オフェンスは自分のスタッツよりも、朝山(正悟)さんと(田中)成也さんの3ポイントシュート成功率が40%を超えていて、なおかつ(グレゴリー)エチェニケのフィールドゴール成功率が70%を超えて、内外のバランスが良かったことに手応えがあります。シーズンが進むにつれてディフェンスから走るバスケもできるようになったし、僕のシュートの本数も増えていて良かったです。

ヘッドコーチやアシスタントコーチ、また朝山さんといろんなコミュニケーションを取りながらチームとしても個人としても上向いていった1年間だったので、そこはすごく良かったと思います。

──その成長の部分は、具体的にどんなところですか?

熊本の時はシュートが入れば勝つ、入らなかったら勝てないという感じで、バスケットを理解しているのではなく技術面だけで勝負をしていた感じです。それがこの1年間で技術面以外のバスケットをやれるようになれました。

──プロになって初めての移籍で、初めて経験することが多かったと思います。精神的に引っ張る役割も果たせましたか?

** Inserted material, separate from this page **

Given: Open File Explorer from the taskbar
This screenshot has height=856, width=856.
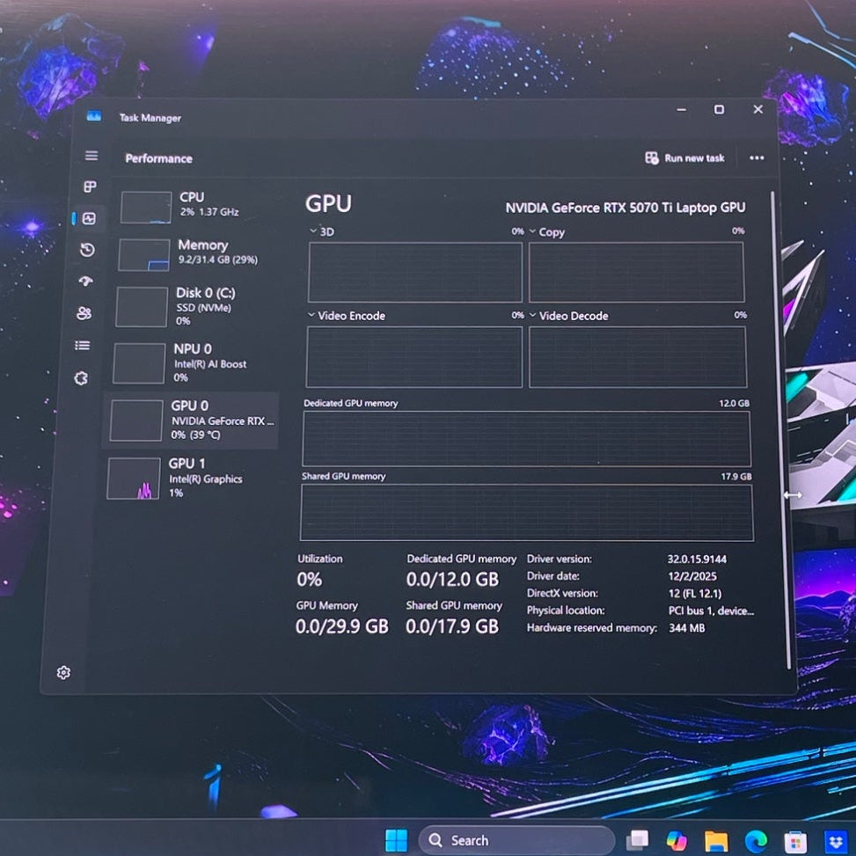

熊本ではキャプテンをやらせてもらって、檄を飛ばしてチームを盛り立てていたと言われますが、自分では上手くやれている感じはありませんでした。ベンチに戻っても「そんなんじゃダメだ」と言っているだけ。言うべきことは言わなきゃいけないと檄を飛ばしていましたが、勝たないといけないと思いすぎて余裕がなく、あれが良いキャプテン像だとは思わないですね。広島では朝山さんや(谷口)大智さんがチームをまとめ上げていますから、僕は若手を盛り上げる役割でした。

古野拓巳

「やっぱり僕にとっては待ちに待ったB1ですから」

──中心になるメンバーは変わらず、B1に向けた補強も行いました。昇格組はB1で苦戦することがほとんどですが、新シーズンの広島は大丈夫でしょうか。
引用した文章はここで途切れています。